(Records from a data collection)
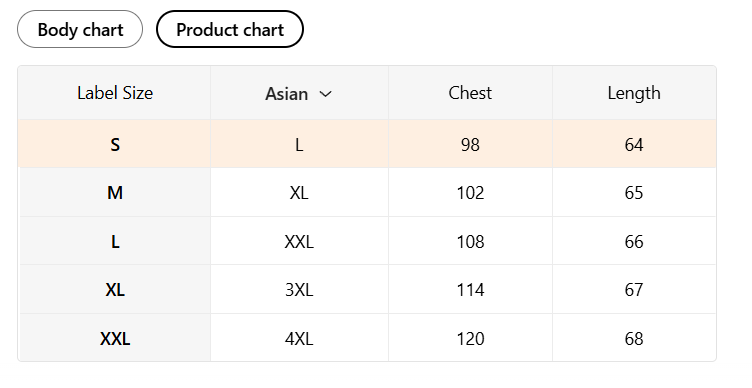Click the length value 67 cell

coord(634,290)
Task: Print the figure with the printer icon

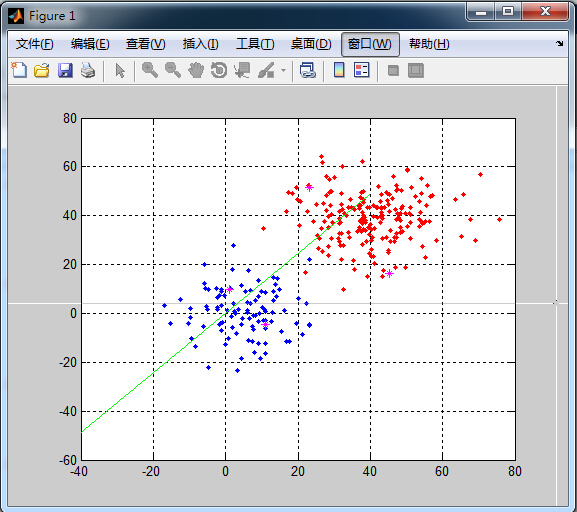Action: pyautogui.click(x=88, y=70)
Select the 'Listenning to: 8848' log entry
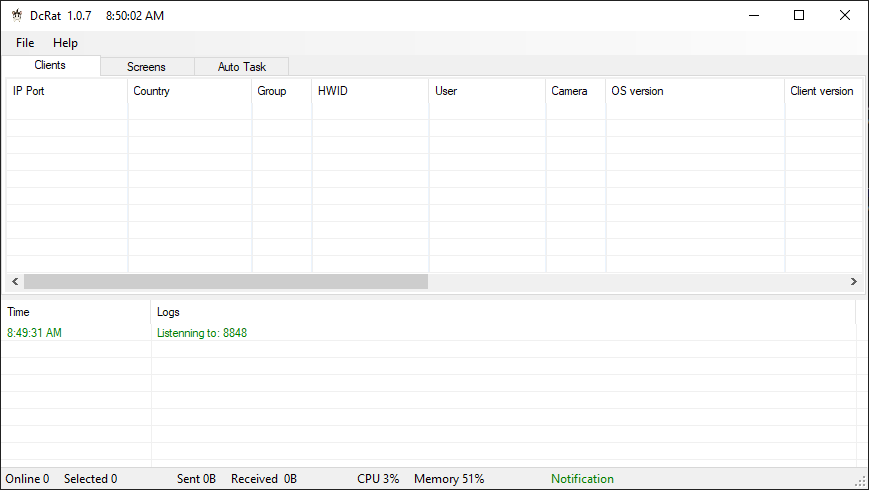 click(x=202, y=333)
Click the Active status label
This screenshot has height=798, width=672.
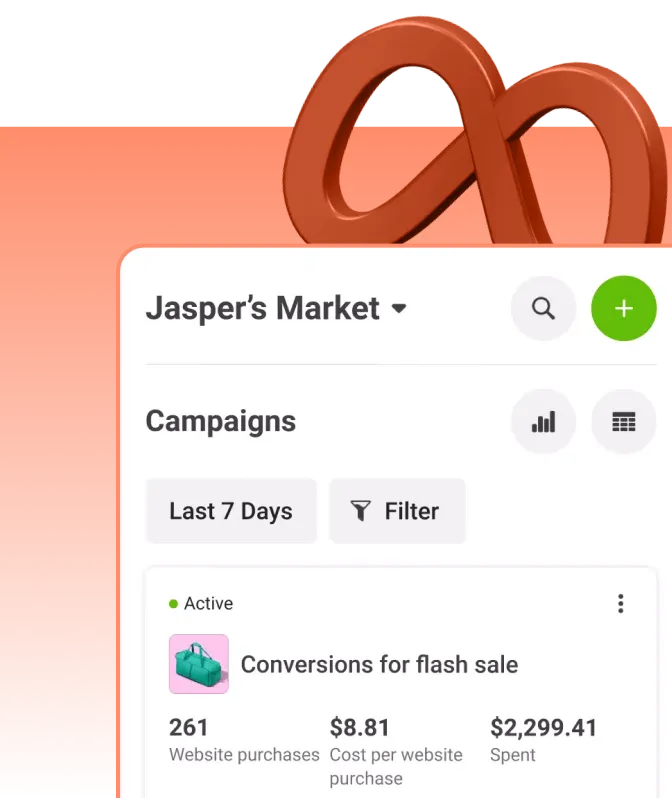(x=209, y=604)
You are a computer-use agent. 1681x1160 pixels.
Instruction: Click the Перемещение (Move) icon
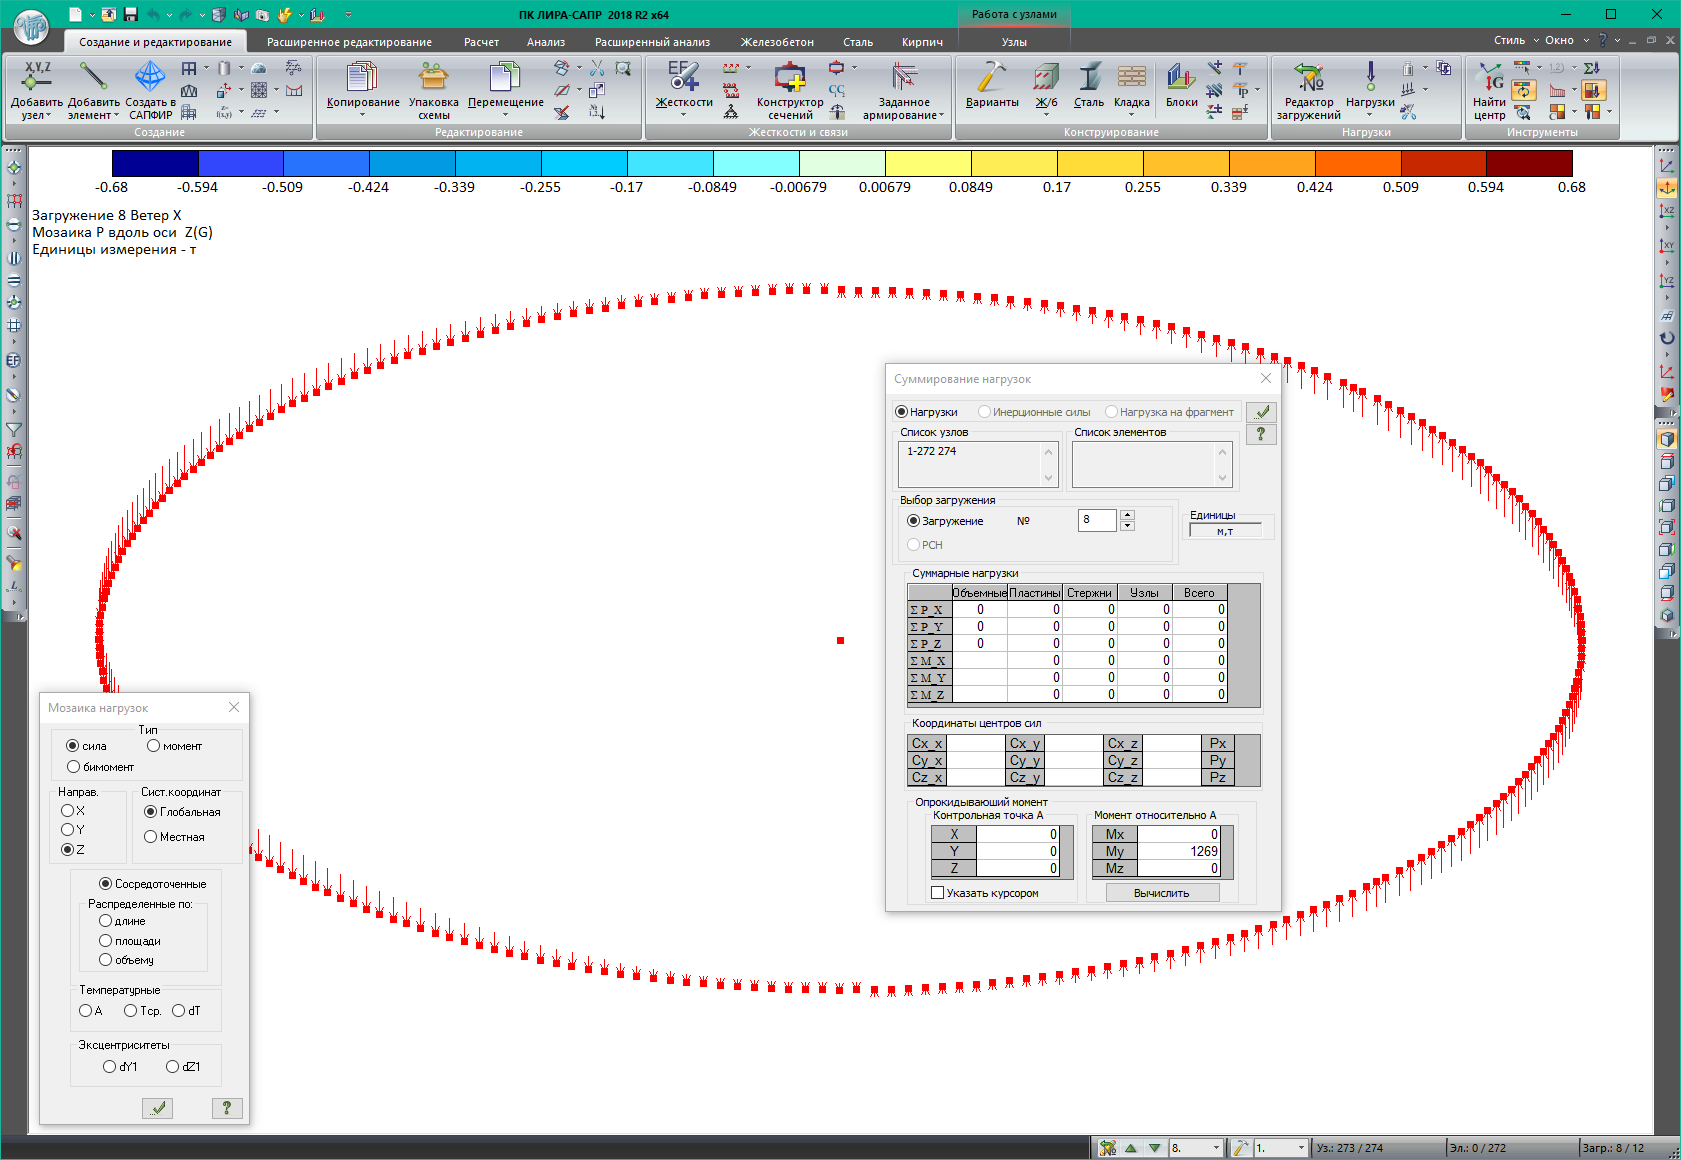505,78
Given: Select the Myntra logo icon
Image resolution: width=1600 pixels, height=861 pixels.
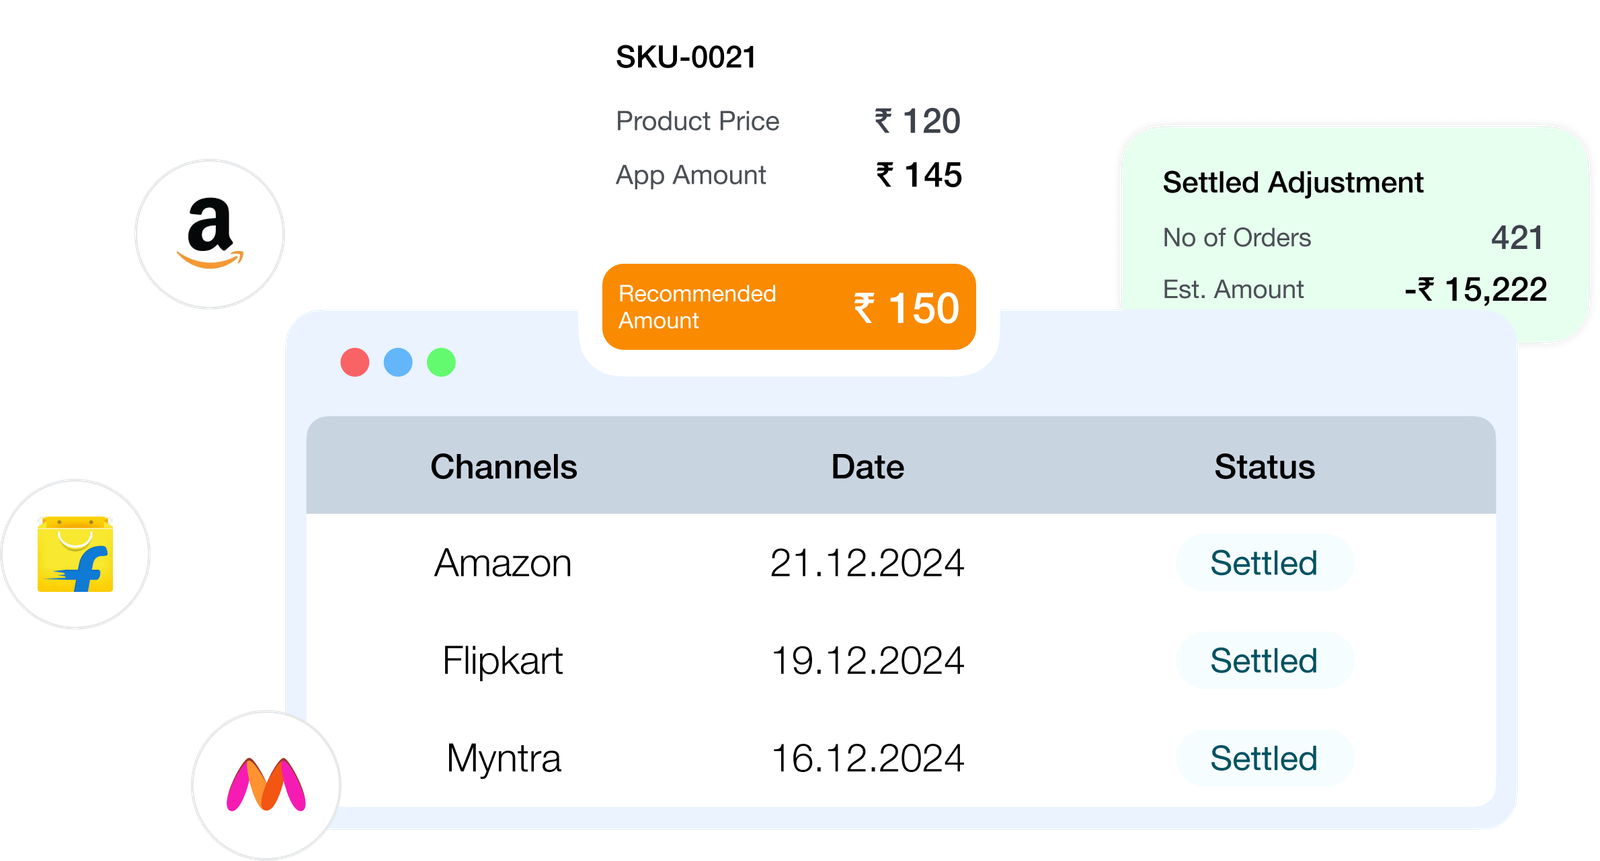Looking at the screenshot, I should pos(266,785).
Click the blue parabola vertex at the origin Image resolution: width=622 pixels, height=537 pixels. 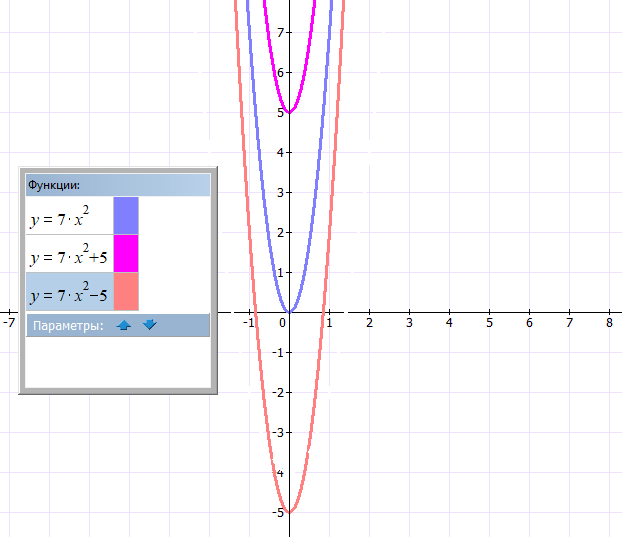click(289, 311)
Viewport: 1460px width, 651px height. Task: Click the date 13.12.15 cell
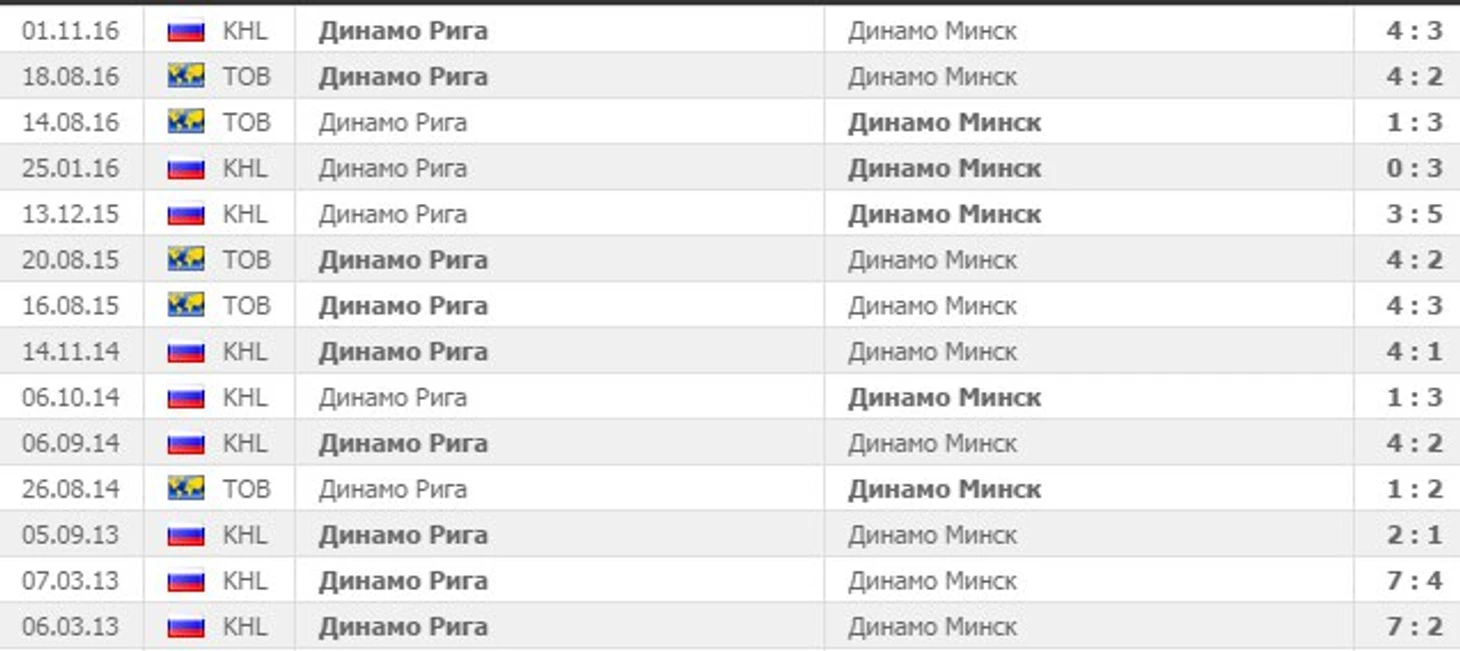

» **Exercise prompt**
Output exactly the lines above that lie between the line with "Task: Print the figure with the printer icon" and the line with "You are a computer-use", those two lines included, and no pictures.

» **Output below**
Task: Print the figure with the printer icon

Action: pyautogui.click(x=88, y=70)
Select the 'Listenning to: 8848' log entry
 click(x=202, y=333)
Click the Active status label
This screenshot has height=798, width=672.
(x=209, y=604)
You are a computer-use agent. 1681x1160 pixels.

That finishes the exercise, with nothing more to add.